> _Task to complete_: For the records that follow, please set down exactly the lines between the one holding "[Veja nossos vídeos" and the one holding "Social Responsibility (319, 2441)", inclusive, and only those.

== Provided material

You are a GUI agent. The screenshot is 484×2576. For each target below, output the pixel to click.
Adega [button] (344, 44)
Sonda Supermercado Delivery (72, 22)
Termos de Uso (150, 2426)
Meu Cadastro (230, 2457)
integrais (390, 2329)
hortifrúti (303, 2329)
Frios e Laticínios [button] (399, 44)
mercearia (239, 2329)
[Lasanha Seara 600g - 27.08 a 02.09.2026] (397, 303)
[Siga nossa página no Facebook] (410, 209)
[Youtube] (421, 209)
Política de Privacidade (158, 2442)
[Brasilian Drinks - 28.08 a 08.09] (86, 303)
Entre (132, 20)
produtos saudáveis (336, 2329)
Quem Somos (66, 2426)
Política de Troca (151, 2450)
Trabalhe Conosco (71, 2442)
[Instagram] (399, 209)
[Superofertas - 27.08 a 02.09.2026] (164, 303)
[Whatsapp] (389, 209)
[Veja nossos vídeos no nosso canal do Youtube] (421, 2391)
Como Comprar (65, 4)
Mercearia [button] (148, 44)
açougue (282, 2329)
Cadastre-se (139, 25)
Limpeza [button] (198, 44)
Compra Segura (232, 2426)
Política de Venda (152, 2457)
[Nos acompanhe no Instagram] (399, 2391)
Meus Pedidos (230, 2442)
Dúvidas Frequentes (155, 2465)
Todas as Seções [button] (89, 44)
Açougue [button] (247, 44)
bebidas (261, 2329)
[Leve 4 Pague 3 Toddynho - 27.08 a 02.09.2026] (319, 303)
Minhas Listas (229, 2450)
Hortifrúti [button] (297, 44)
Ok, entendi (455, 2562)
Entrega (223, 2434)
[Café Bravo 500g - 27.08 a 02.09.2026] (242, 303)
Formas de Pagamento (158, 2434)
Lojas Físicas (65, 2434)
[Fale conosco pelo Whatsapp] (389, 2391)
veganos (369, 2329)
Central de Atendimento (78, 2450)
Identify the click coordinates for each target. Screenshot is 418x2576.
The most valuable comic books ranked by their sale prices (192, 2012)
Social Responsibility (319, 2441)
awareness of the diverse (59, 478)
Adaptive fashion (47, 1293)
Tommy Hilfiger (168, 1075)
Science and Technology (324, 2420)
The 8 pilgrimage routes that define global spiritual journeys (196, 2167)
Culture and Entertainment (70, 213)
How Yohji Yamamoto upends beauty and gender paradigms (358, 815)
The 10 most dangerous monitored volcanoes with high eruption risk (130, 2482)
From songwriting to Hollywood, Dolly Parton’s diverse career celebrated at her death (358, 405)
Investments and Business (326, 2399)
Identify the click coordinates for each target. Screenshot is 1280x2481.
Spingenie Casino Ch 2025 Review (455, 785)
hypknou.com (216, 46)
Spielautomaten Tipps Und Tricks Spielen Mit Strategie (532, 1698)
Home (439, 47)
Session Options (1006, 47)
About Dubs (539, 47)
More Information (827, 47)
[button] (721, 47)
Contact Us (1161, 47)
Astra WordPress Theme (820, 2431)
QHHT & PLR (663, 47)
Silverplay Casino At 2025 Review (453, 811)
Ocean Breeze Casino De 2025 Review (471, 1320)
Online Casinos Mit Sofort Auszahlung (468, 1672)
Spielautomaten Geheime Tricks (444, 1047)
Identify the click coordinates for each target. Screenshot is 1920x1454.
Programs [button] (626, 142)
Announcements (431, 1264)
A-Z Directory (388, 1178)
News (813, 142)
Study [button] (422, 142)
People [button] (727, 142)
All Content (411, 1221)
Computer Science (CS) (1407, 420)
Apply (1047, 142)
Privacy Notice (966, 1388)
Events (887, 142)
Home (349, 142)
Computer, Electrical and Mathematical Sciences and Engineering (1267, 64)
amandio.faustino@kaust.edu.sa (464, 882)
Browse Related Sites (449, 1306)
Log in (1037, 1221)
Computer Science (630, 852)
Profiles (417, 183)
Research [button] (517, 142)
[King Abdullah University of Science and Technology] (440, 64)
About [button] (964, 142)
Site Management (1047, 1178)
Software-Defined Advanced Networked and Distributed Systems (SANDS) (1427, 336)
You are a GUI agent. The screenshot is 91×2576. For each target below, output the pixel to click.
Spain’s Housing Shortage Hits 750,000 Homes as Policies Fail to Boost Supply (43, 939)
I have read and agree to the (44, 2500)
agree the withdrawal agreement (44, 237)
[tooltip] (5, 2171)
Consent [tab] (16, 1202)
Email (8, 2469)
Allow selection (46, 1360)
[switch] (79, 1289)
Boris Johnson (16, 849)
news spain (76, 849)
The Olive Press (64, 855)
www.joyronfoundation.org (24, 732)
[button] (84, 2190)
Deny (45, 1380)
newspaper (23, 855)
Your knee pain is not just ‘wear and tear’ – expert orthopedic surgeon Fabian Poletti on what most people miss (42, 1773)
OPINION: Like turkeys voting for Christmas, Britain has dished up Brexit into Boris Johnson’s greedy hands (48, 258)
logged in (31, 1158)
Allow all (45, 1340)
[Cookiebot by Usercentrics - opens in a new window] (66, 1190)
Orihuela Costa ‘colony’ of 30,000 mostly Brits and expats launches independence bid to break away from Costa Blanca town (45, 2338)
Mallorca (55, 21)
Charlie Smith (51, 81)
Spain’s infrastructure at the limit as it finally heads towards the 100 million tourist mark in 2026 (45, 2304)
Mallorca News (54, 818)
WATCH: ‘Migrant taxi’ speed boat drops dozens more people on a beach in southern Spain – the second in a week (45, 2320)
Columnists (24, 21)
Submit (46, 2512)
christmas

====

> _Your response_:
[Veja nossos vídeos no nosso canal do Youtube] (421, 2391)
Como Comprar (65, 4)
Mercearia [button] (148, 44)
açougue (282, 2329)
Cadastre-se (139, 25)
Limpeza [button] (198, 44)
Compra Segura (232, 2426)
Política de Venda (152, 2457)
[Nos acompanhe no Instagram] (399, 2391)
Meus Pedidos (230, 2442)
Dúvidas Frequentes (155, 2465)
Todas as Seções [button] (89, 44)
Açougue [button] (247, 44)
bebidas (261, 2329)
[Leve 4 Pague 3 Toddynho - 27.08 a 02.09.2026] (319, 303)
Minhas Listas (229, 2450)
Hortifrúti [button] (297, 44)
Ok, entendi (455, 2562)
Entrega (223, 2434)
[Café Bravo 500g - 27.08 a 02.09.2026] (242, 303)
Formas de Pagamento (158, 2434)
Lojas Físicas (65, 2434)
[Fale conosco pelo Whatsapp] (389, 2391)
veganos (369, 2329)
Central de Atendimento (78, 2450)
Identify the click coordinates for each target. Screenshot is 418x2576.
The most valuable comic books ranked by their sale prices (192, 2012)
Social Responsibility (319, 2441)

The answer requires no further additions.